Addiction is a chronic relapsing disease with devastating consequences to the health and well-being of patients and their families. Addiction is frequently not restricted to one drug: cannabis and alcohol are amongst the two most concomitantly used and abused drugs. Addiction vulnerability has been associated with altered prefrontal cortex (PFC) activity, leading to a more impulsive executive function. Repeated drug exposure increases glutamate release by PFC glutamatergic neurons projecting to NAc, increasing the sensitivity of the reward circuit to prior drug use-associated environmental cues. Previous in vivo studies identified important signaling networks involved in drug-seeking behaviors, but focused on VTA and NAc rather than PFC, and did not clarify whether the observed changes map directly onto changes in the protein machinery of the neurons. Moreover, addiction has a strong inheritable component, but animal models cannot reproduce the genetic environment of individuals with addiction or that are vulnerable to develop substance abuse. Using human iPSC-derived glutamatergic neurons as a model system of human cortical excitatory neurons is a suitable strategy to overcome the limitations of animal models.

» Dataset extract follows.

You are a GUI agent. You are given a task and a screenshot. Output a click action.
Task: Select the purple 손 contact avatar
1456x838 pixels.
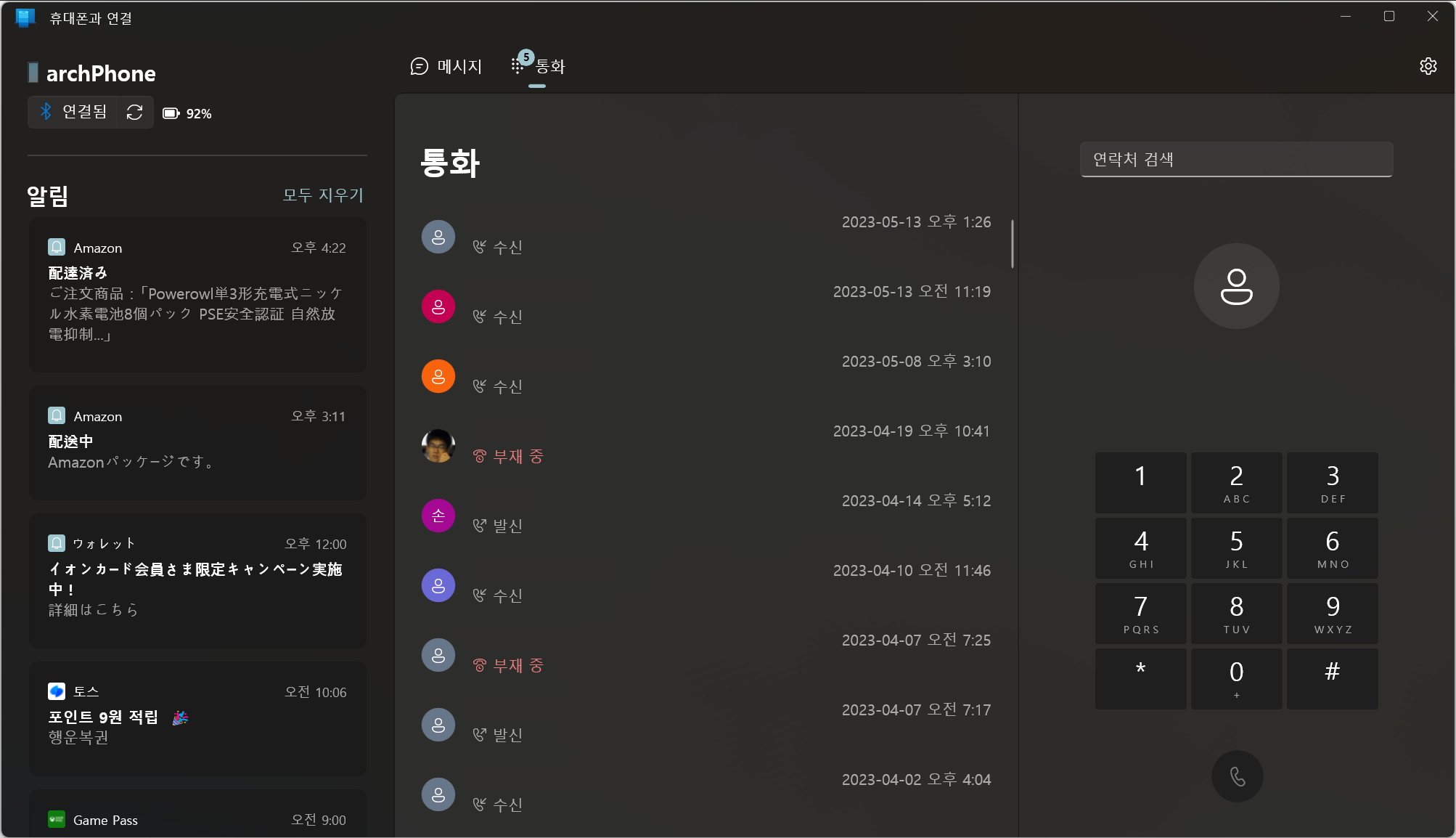pyautogui.click(x=438, y=515)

Combining GWAS summary statistics and addiction related traits, our collaborators from the Collaborative Studies on Genetics of Alcoholism (COGA) have calculated polygenic risk scores (PRS) for a cohort of healthy individuals, as well as for cannabis and alcohol addicted individuals, generating an addiction-PRS distribution. hiPSCs from these individuals will be differentiated into excitatory neurons using the NGN2-induction protocol and chronically exposed to THC, ethanol, a combination of both drugs, or vehicle. The goal of the present study is to identify protein changes in the synaptic machinery of the neurons due to chronic THC and/or ethanol exposure using cutting-edge iTRAQ proteomics, and compare this changes between individuals with high and low addiction-PRS. The findings of this study will be further integrated with transcriptomic and functional datasets that have been generated in this cohort of addiction-PRS individuals, to converge on drug-induced disruptions in glutamatergic signaling in human hiPSC-derived excitatory neurons. Elucidating the whole synaptosomal proteome alterations due to chronic THC and/or ethanol exposure in these hiPSC-derived glutamatergic neurons and evaluating the potential differences in these drug-associated changes between individuals with high and low PRS for addiction will markedly advance our understanding of the molecular underpinnings behind genetic predisposition to addiction.